README.md · wilsontam/bert-base-chinese-dialogue at 61a163ad2649f7d2a2dfada7ed82323e9bc1fe9c

metadata

language: zh
tags:
  - bert-base-chinese
  - Chinese dialogue
widget:
  - text: '[CLS] 福州宠物医院哪家好呢 [eos] 我的喵在善化坊那边的精灵仁爱医院包括绝育驱虫咳嗽之类的东西 [SEP]'

This is a model post trained using the following multi-turn Chinese dialogue corpora (only the training set portions defined in the literature):

Douban
E-commerce
Restore-200k

The criteria to minimize are masked LM and next sentence prediction (3 category labels: 0 (random response from corpora), 1 (random response within a dialogue context), 2 (correct next response)).
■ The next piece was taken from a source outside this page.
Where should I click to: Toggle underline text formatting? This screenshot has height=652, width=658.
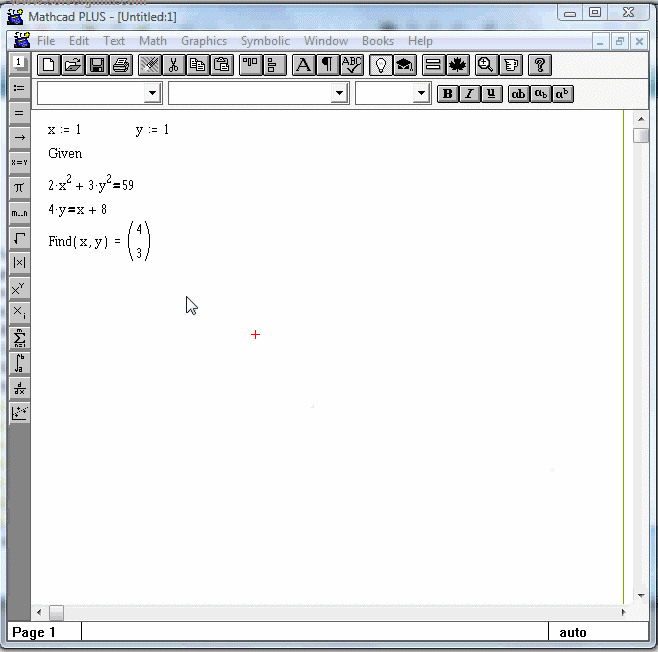491,93
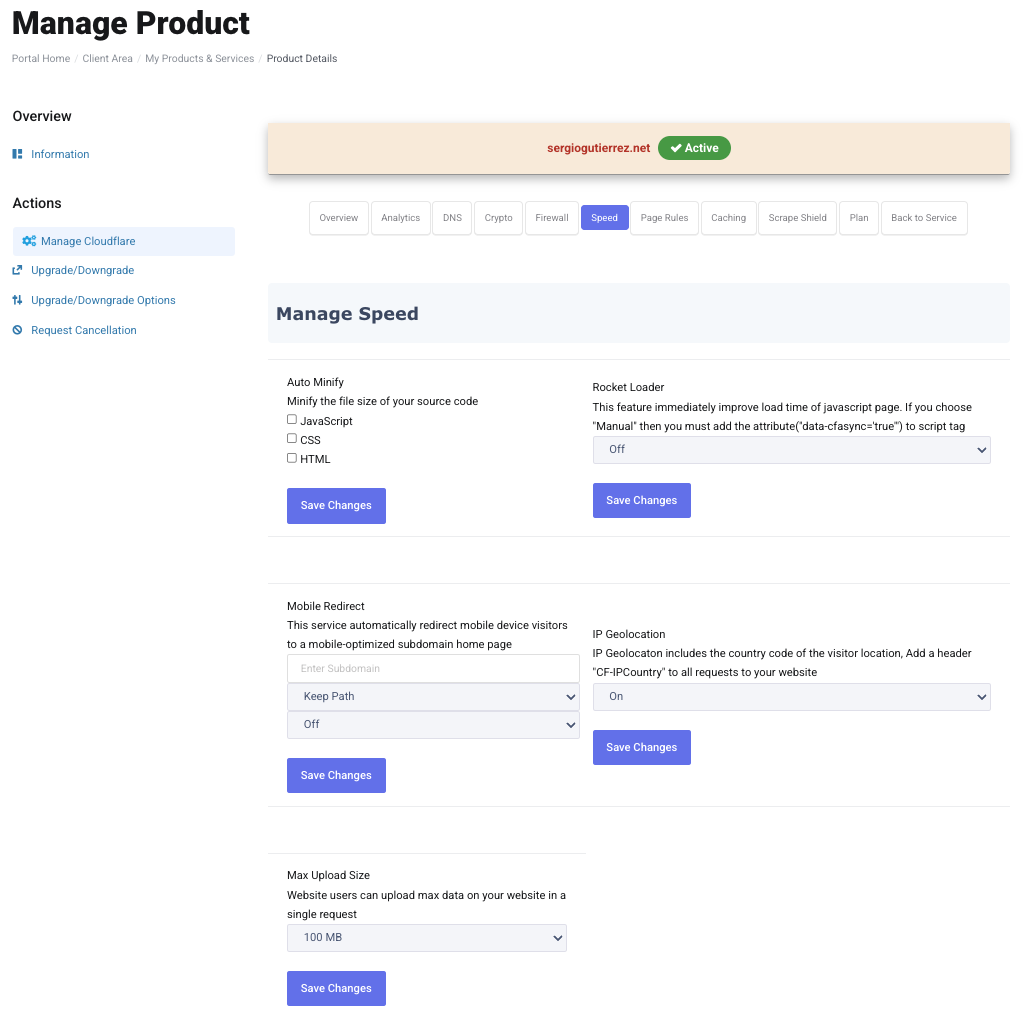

If you want to use this model to encode a multiple-turn dialogue, the format is "[CLS] turn t-2 [eos] turn t-1 [SEP] response [SEP]" where tokens before and include the first SEP token are considered as segment 0. Any tokens after it are considered as segment 1. This is similar to the format used in NSP training in Bert. In addition, we use a newly introduced token [eos] to separate between different turns. It is okay if you only have one turn as segment 0 and 1 response turn as segment 1 using this input format: "[CLS] turn t-1 [SEP] response [SEP]" without using [eos] .